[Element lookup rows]
..........

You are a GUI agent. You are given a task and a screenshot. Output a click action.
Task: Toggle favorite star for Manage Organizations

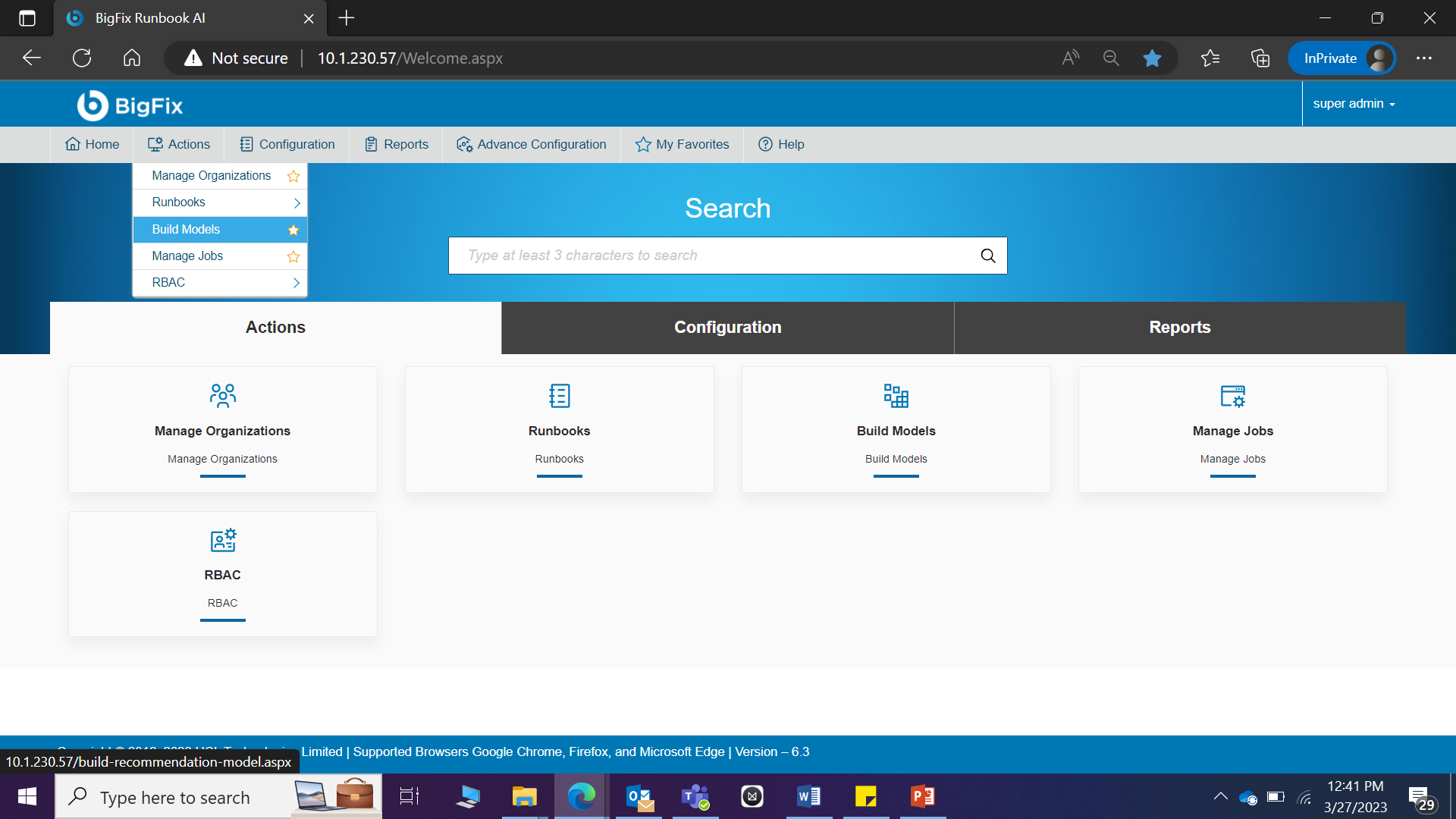pyautogui.click(x=293, y=176)
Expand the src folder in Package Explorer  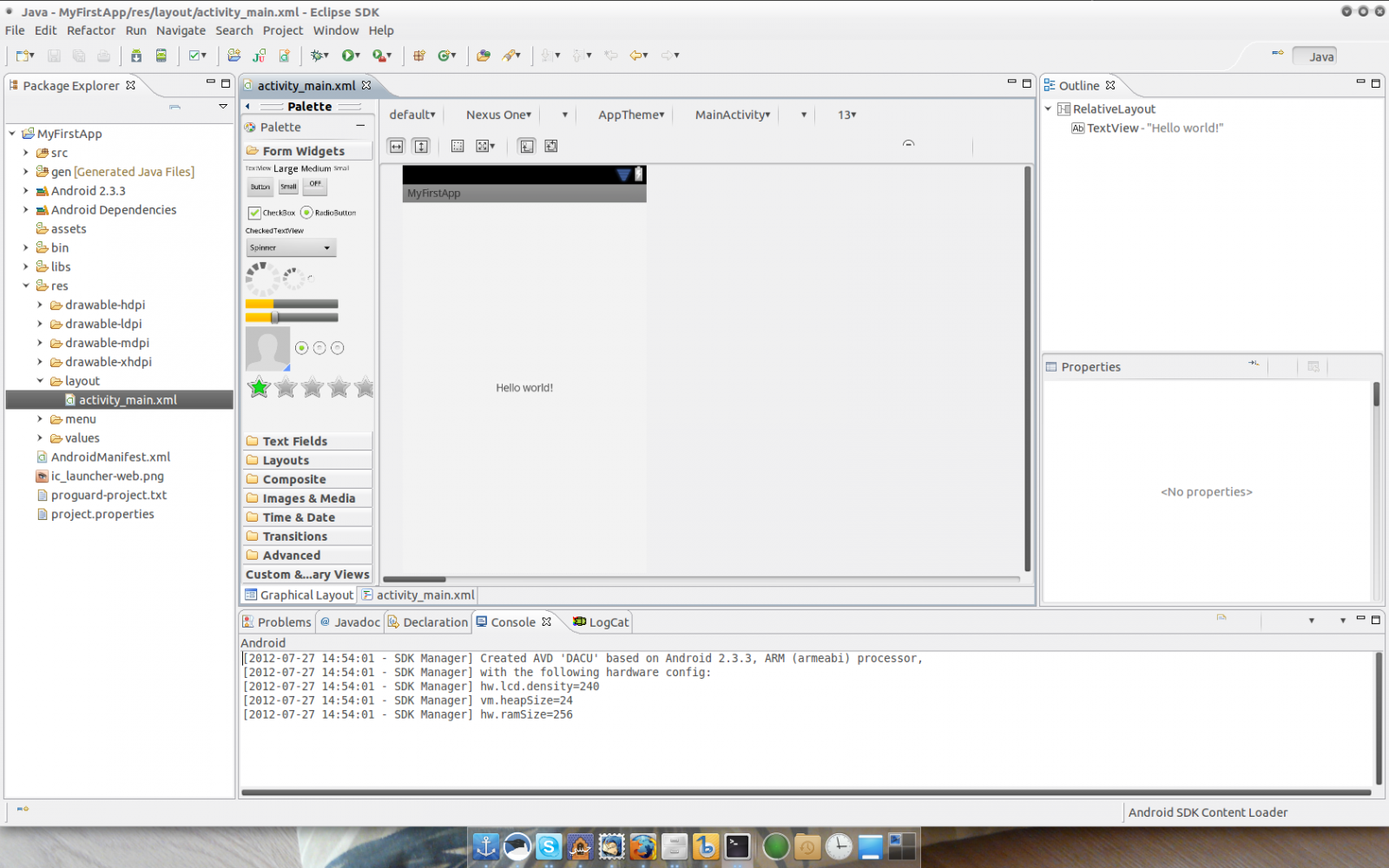click(x=26, y=153)
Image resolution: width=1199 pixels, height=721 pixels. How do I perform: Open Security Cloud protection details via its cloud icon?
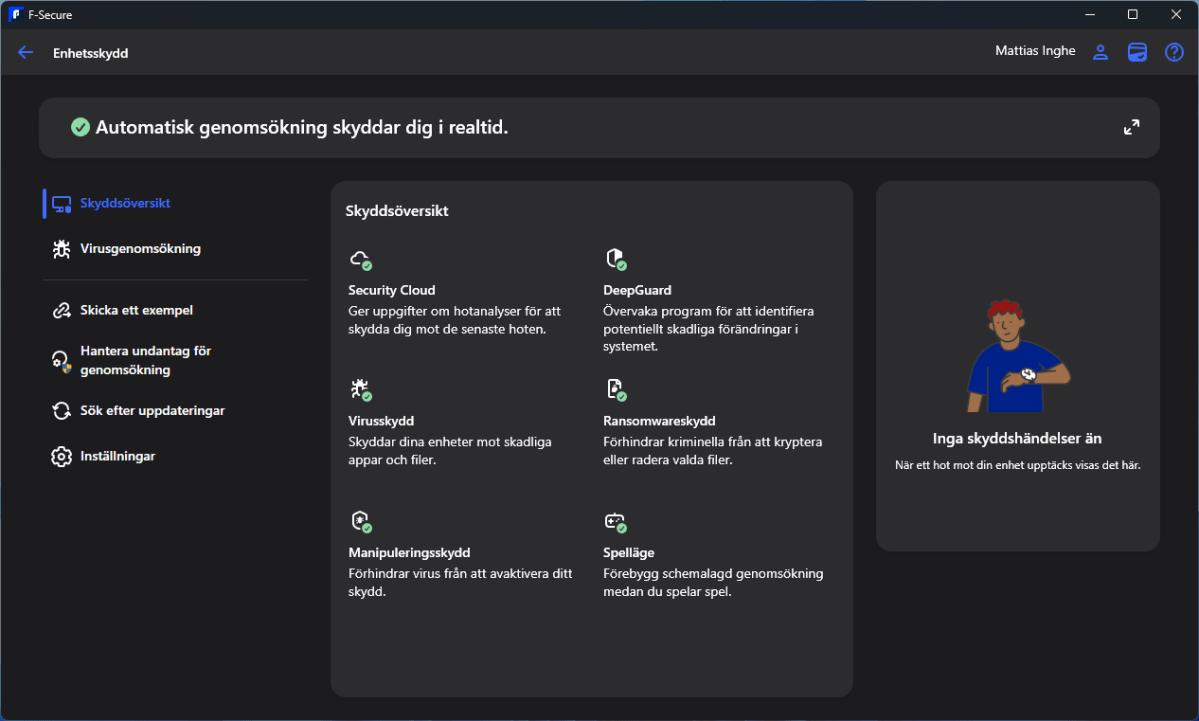pos(361,259)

..........

- AIM OF THE TASK -
Convert the rows from the line containing "Image resolution: width=1199" through the end of the rows into a two-column CSV with the columns text and answer, with one line per answer. Put each value in a quoted field, replace line breaks with spaces, and omit the pictures.

- COMPLETED EXERCISE -
text,answer
"Image resolution: width=1199 pixels, height=721 pixels. How do I perform: Open Security Cloud protection details via its cloud icon?","pos(361,259)"